TEXTO MOSTRADO:
▬▬▬
Realizo mis cosas habituales, como beber
agua mineral sin gas segundos después de abrir la librería. Además, me percato
de que algo en mí que no anda bien, una incomodidad profunda que me lleva a
recapitular lo que debí hacer y, obvio, no hice en estos días.
El martes último, el 21, no solo fue un
día agitado, que me dejó con un fuerte dolor de cabeza, con una tembladera en
todo el cuerpo que no sabía cómo controlar, tembladera que no estaba
relacionada al consumo, ahora sí moderado, de tabaco, sino a una suerte de
presentimiento que no era malo, sino de plenitud que me justificaba en la vida.
▬▬▬
DATOS PROPORCIONADOS:
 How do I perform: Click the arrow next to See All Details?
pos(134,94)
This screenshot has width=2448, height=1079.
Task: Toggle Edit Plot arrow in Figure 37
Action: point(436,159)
▬▬▬
SOLICITUD 1:
Traduce al inglés esta oración del texto mostrado: "Realizo mis cosas habituales, como beber agua mineral sin gas segundos después de abrir la librería."
SOLICITUD 2:
Cita palabra por palabra todas las entradas de los datos proporcionados.
El texto y las entradas son materiales independientes entre sí.

RESPUESTA FINAL 1:
I do my usual things, such as drinking still mineral water seconds after opening the bookstore.

RESPUESTA FINAL 2:
 How do I perform: Click the arrow next to See All Details?
pos(134,94)
This screenshot has width=2448, height=1079.
Task: Toggle Edit Plot arrow in Figure 37
Action: point(436,159)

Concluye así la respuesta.